• **WHAT IS ASKED**
Could you give the material again from the line holding "Where should I" through the end, inclusive, swapping "magnifier" for "search" and changing nothing else? Leave the pictures out.

• **DATA LISTING**
◆ ◆ ◆ ◆

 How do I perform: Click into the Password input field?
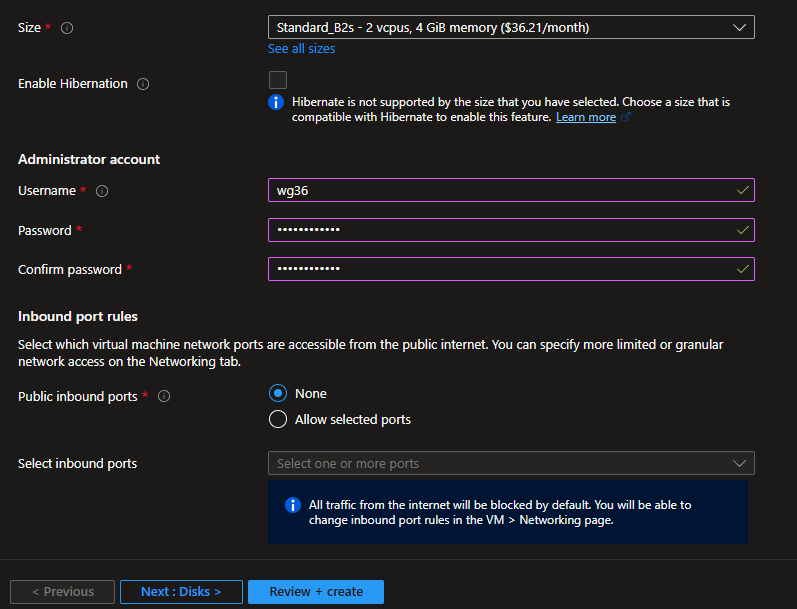point(500,230)
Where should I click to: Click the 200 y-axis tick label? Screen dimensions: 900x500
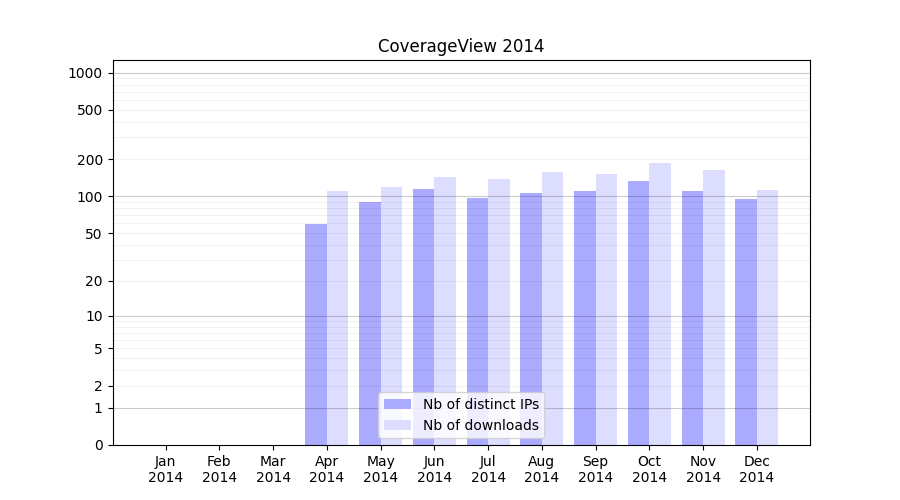(x=92, y=160)
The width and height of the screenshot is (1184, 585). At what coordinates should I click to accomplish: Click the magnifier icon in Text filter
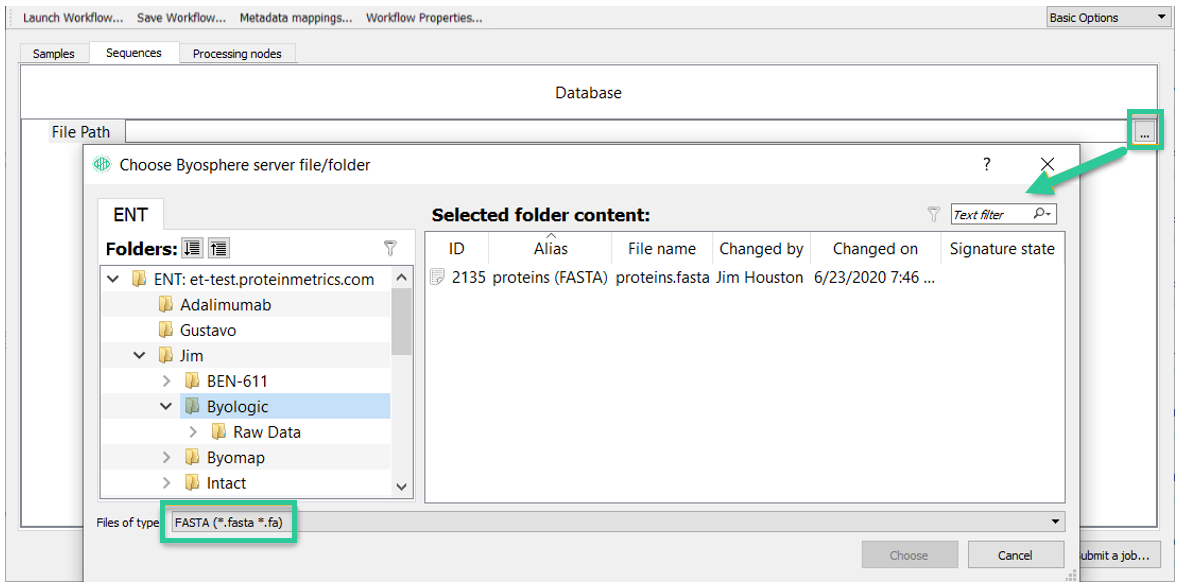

◆ ◆ ◆ ◆

• **OUTPUT OF THE TASK**
Where should I click to: Click the 200 y-axis tick label? Screen dimensions: 900x500
(x=92, y=160)
The width and height of the screenshot is (1184, 585). At what coordinates should I click to accomplish: Click the search icon in Text filter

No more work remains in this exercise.